I picked at this over the course of a few years in denial that it's just mediocre. After each break, my memories rebelled. The art style’s great! The concept is cool! It’s not that long, why did you stop? And while pleasant, each return could only hold my attention for a couple missions before another eight months had passed without my noticing.

The ability to shift gravity in any direction makes for some very cool promotional material. The imagination races at getting to redirect your vector in mid-air. There is a real appeal to falling upside sideways, of your brain rethinking an urban setting as crooked lines between sewers and skylines. Having dumpsters and townspeople unintentionally caught in your local gravity field as you rocket around is silly. But once your focus on waypoints makes the city a blur, robbed of fear or novelty, falling is tedious.

In practice, this mechanic introduces serious control problems. How should the camera behave? How should your two two-dimensional control sticks orient your character in 3D space? Thankfully the game has gyro controls for fine-tuning movement, an input method that better mirrors the game environment. Which is sadly also a double-edged sword, as gyro controls are not used when the player character is walking on the ground. Whenever I relaxed my grip during a cutscene, the camera spun out of control when next I took to the air.

This game has combat.

This game has part of a story.

While I know so much of the experience of playing the game definitely deserves my 2 star, C rank rating, Gravity Rush has soul. The hub world’s large, labyrinthine, floating metropolis feels so superfluous in its landmarkless, multilayered emptiness. But at the same time, ignoring it with the power of flight wouldn’t have the same charm if you couldn’t so easily get lost, trapped in dead-end alleys when you accidentally fall from the sky. The looseness of movement, the sloppy chaos, is part of Gravity Rush’s identity.

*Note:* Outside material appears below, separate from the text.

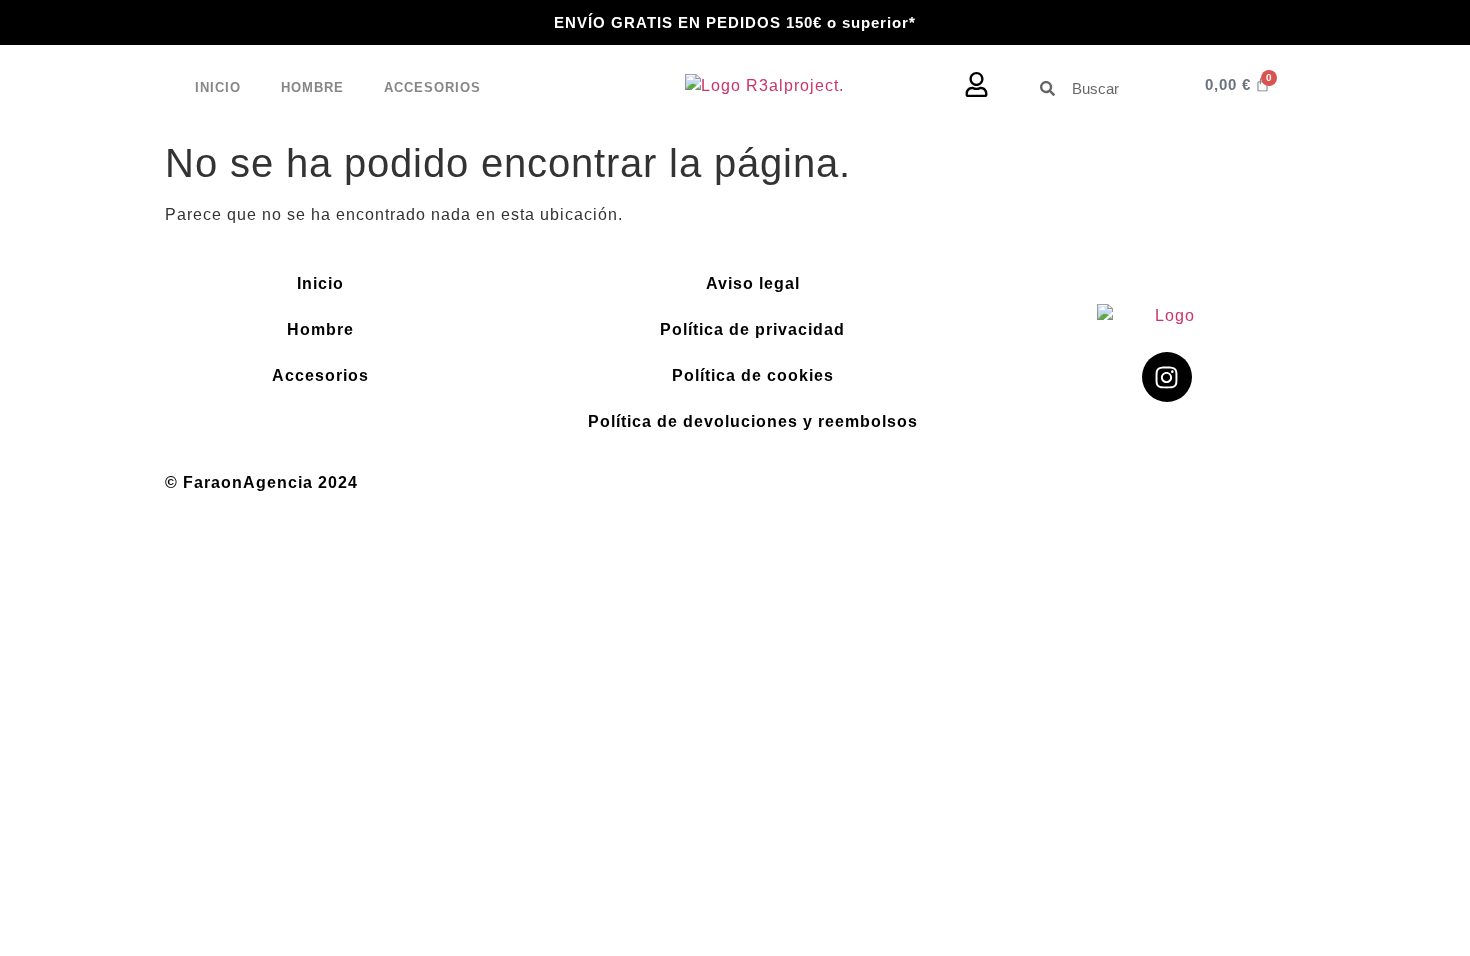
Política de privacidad (752, 329)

Once I had beaten the game and was poking around at extra challenges with a fully-upgraded ability tree, my heart opened to the game a little more. Targeting enemies is such a pain, but feels balanced when they die in one hit. Free from having to conserve my gravity powers and essentially having endless flight, the movement system felt like it encouraged more lateral thinking than when it was a limited resource. I feel like if the game had less pressure to include video-game-y elements and progression systems, it could have been an excellent zen exploration / puzzle solving game like The Pathless.